[PD] question about netclient and netserver

Ivica Ico Bukvic ico at vt.edu
Thu Mar 25 03:02:35 CET 2010


Thanks all for your replies. Please see my comments below.

> If you are "broadcasting" in TCP you are actually sending separate
> messages to each recipient, with the OS providing overhead for each
> one until it has been acknowledged by the recipient. Obviously it's easy
> to do a DOS attack this way even on your own machine simply by
> sending faster than the receiver can process the packets.

The problem is there is no way the messages we've been sending cross the threshold of 4096 bytes. I am basically sending between 16 and 27 lines from the coll object using the dump option. The catch is they all arrive at the same time to the netserver which is causing DIO errors. Each line is no more than perhaps dozen or so characters long (in most cases less and in very few perhaps a couple characters over), so like I said I cannot imagine this crossing the 4096 byte threshold (this one is BTW defined in netclient or netserver in maxlib, not sure if that is a part of TCP standard or a local definition).

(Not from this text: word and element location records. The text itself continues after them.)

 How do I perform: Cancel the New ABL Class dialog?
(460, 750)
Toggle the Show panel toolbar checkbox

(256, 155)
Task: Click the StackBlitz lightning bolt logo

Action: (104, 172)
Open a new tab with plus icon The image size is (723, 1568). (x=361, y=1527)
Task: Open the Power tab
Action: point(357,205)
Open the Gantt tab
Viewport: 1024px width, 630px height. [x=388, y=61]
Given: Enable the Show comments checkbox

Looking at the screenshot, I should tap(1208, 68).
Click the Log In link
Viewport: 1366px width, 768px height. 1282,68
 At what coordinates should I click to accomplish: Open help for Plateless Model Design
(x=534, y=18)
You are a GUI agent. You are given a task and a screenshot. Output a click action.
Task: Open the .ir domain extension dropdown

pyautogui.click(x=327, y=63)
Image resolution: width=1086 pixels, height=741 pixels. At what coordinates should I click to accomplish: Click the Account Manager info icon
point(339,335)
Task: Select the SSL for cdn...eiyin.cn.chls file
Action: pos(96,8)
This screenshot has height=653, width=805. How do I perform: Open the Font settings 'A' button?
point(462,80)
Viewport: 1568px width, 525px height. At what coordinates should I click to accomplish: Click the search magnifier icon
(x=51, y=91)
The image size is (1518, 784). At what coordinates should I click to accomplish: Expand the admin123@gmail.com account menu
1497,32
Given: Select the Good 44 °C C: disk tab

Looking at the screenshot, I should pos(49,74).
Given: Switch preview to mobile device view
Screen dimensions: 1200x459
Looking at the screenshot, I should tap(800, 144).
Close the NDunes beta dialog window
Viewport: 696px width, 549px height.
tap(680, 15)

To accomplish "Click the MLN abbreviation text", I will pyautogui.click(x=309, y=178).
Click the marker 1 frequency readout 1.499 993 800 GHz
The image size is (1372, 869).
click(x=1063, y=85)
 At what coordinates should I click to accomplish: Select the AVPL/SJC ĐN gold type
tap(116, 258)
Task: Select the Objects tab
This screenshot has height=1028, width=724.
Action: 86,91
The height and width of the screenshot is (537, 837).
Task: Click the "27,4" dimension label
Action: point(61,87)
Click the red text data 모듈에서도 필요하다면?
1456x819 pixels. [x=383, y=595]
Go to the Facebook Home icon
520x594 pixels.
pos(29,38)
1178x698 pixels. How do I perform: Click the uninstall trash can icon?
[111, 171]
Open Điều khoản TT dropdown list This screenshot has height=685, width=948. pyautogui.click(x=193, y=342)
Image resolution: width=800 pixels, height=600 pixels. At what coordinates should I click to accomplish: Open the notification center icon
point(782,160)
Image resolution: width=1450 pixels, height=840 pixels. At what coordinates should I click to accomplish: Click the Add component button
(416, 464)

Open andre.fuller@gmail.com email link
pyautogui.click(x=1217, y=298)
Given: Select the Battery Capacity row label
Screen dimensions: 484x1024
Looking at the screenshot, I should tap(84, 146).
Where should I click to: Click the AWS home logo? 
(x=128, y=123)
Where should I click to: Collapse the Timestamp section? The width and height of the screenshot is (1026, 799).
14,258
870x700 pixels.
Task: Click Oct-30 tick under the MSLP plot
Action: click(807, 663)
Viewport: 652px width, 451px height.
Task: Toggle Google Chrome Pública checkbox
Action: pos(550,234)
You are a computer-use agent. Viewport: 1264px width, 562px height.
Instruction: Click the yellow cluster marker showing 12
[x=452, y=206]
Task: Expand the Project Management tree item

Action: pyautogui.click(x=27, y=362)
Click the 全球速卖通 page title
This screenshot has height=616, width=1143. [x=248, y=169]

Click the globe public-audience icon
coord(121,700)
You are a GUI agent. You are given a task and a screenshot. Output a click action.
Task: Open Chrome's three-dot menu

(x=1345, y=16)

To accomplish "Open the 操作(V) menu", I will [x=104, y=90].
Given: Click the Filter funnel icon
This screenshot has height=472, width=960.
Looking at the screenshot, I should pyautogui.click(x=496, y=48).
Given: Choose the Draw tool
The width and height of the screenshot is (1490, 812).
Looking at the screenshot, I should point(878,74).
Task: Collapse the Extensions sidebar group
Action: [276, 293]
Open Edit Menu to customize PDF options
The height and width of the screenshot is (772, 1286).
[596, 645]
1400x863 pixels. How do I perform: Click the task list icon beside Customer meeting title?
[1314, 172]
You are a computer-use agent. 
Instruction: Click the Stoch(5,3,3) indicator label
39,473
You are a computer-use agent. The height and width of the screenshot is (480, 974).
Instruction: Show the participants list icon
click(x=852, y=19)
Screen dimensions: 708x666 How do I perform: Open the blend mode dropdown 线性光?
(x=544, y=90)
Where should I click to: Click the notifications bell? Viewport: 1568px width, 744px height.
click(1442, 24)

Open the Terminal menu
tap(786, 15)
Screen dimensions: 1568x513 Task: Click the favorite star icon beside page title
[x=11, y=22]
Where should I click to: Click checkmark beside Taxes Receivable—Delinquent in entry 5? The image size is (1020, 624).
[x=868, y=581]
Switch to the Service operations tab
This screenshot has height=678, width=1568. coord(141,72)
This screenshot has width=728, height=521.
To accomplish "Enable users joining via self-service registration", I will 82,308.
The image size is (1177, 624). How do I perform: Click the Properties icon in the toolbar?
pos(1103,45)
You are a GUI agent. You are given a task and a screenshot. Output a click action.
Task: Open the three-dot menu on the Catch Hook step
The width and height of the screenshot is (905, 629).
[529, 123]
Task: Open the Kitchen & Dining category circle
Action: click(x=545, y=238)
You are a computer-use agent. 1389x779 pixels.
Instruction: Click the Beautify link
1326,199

According to Iohannes's suggestion, having coll iterated through using a metro with a 10ms cycle (so that each message comes out in succession with 10ms delays) instead of using dump that sends all of them at once, abates (or at least minimizes) the problem.

The issue is that all the clients also send stuff back at the netserver so it is not only a matter of broadcasting but also receiving and I think this may have been a problem.

> Broadcasting in UDP sends a single packet to a single address that the
> router sends to every machine on the subnet. The OS discards the buffer
> as soon as it is sent, so you can't overload the stack, although you can
> always peg the CPU trying.

I understand this. The reason we went with TCP is beause in L2Ork (Linux Laptop Orchestra) we currently have up to 15 performers all networked. We send each performer's current status via UDP broadcast (x.x.x.255) address as this is something clients send every 10th of a second so losing a packet or two is not an issue. However, broadcasting a critical cue or coll information that must not be lost as it is critical to the performance, we simply could not afford to do over UDP. More precisely, we tried in the past and I found myself having to send a cue 3-4 times in a row to ensure everyone got it. This is why we need both approaches.

So, what I learned so far was that:

1) netclient/netserver is quite susceptible to network traffic, much more so than other TCP/IP implementations--in our myu library, one can send ~25fps of 1024x768 RGBA float point matrices via TCP/IP with no hold-up, albeit with considerable CPU overhead, so 4096 bottleneck seems quite arbitrary IMHO.

2) I discovered a bug in maxlib/netclient where its connect outlet (1) does not report disconnections as expected, rendering that outlet useless. I will forward a patch shortly.

3) So far best results can be achieved combining UDP for non-time-critical events and using tcp netclient/server (which we chose out of convenience over netsend/netreceive as we have so many clients to connect to) for time-critical cues (e.g. conductor events) *in conjunction* with using manual itration in 10ms increments of messages from coll to avoid swamping netclient with one large incoming stream (this one still sounds awfully dubious when you consider aforesaid myu library).